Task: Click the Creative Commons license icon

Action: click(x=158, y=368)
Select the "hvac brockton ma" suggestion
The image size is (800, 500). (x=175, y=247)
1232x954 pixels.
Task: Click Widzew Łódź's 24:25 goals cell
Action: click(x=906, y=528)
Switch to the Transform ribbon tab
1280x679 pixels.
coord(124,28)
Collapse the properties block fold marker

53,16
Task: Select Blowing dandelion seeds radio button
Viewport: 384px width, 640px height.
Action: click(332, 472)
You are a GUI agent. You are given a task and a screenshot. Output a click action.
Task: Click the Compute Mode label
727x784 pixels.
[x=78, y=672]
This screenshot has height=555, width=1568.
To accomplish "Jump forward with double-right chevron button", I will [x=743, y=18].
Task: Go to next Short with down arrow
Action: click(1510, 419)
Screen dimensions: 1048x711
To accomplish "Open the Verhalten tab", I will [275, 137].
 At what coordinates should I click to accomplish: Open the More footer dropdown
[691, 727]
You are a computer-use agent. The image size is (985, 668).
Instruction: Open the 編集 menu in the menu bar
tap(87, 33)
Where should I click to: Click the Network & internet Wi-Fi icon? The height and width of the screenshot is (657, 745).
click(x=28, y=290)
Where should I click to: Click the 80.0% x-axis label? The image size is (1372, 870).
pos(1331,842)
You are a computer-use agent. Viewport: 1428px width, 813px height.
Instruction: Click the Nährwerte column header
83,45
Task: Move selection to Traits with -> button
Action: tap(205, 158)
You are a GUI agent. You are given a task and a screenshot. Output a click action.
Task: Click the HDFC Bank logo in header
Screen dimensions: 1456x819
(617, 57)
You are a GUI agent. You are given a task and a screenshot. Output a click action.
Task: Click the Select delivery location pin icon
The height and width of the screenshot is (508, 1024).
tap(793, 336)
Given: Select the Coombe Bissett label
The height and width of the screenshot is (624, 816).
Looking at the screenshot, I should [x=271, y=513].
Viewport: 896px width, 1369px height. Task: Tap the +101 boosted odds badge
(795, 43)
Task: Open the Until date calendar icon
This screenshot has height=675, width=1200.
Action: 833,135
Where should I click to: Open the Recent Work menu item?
========================================
* **BRIEF**: Reproduce the entries exactly, dropping nothing.

* **SOLUTION FOR THIS EXERCISE**:
Task: Click the Creative Commons license icon

Action: click(x=158, y=368)
Select the "hvac brockton ma" suggestion
The image size is (800, 500). (x=175, y=247)
1232x954 pixels.
Task: Click Widzew Łódź's 24:25 goals cell
Action: click(x=906, y=528)
Switch to the Transform ribbon tab
1280x679 pixels.
coord(124,28)
Collapse the properties block fold marker

53,16
Task: Select Blowing dandelion seeds radio button
Viewport: 384px width, 640px height.
Action: click(332, 472)
You are a GUI agent. You are given a task and a screenshot. Output a click action.
Task: Click the Compute Mode label
727x784 pixels.
[x=78, y=672]
This screenshot has height=555, width=1568.
To accomplish "Jump forward with double-right chevron button", I will [x=743, y=18].
Task: Go to next Short with down arrow
Action: click(1510, 419)
Screen dimensions: 1048x711
To accomplish "Open the Verhalten tab", I will [275, 137].
 At what coordinates should I click to accomplish: Open the More footer dropdown
[691, 727]
You are a computer-use agent. The image size is (985, 668).
Instruction: Open the 編集 menu in the menu bar
tap(87, 33)
Where should I click to: Click the Network & internet Wi-Fi icon? The height and width of the screenshot is (657, 745).
click(x=28, y=290)
Where should I click to: Click the 80.0% x-axis label? The image size is (1372, 870).
pos(1331,842)
You are a computer-use agent. Viewport: 1428px width, 813px height.
Instruction: Click the Nährwerte column header
83,45
Task: Move selection to Traits with -> button
Action: tap(205, 158)
You are a GUI agent. You are given a task and a screenshot. Output a click action.
Task: Click the HDFC Bank logo in header
Screen dimensions: 1456x819
(617, 57)
You are a GUI agent. You are given a task and a screenshot. Output a click action.
Task: Click the Select delivery location pin icon
The height and width of the screenshot is (508, 1024).
tap(793, 336)
Given: Select the Coombe Bissett label
The height and width of the screenshot is (624, 816).
Looking at the screenshot, I should [x=271, y=513].
Viewport: 896px width, 1369px height. Task: Tap the +101 boosted odds badge
(795, 43)
Task: Open the Until date calendar icon
This screenshot has height=675, width=1200.
Action: 833,135
Where should I click to: Open the Recent Work menu item?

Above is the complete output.